TASK BRIEF: Read the listing below and copy out every line that holds "resolution".

= Beginning of Section =

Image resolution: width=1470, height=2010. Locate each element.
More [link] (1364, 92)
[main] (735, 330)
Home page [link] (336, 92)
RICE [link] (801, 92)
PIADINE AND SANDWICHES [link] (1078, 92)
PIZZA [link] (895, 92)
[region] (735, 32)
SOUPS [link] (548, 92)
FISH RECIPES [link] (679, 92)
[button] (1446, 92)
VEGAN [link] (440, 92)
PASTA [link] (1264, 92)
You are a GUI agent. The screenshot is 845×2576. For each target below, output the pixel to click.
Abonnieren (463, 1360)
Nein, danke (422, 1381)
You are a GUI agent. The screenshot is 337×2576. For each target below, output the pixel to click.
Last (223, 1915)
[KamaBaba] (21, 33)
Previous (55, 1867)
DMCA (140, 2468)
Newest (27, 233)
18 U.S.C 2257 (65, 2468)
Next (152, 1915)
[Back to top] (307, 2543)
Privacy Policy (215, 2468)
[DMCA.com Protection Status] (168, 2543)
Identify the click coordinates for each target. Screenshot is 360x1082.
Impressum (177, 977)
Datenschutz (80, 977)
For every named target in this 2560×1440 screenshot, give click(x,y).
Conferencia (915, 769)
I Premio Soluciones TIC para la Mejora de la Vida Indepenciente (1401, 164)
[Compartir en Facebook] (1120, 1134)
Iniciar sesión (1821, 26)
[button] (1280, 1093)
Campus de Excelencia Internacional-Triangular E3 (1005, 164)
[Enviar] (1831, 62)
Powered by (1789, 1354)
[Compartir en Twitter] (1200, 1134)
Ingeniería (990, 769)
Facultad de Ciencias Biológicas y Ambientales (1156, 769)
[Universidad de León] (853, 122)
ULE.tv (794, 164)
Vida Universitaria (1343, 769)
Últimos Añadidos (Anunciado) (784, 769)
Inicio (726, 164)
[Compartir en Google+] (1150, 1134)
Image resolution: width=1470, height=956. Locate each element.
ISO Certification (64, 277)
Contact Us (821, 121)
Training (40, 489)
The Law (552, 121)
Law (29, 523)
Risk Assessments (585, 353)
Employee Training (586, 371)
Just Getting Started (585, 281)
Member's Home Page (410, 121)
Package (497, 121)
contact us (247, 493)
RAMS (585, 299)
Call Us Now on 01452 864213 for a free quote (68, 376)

= End of Section =

OUTPUT OF THE EXERCISE:
Image resolution: width=1470, height=2010. Locate each element.
Image resolution: width=1470, height=956. Locate each element.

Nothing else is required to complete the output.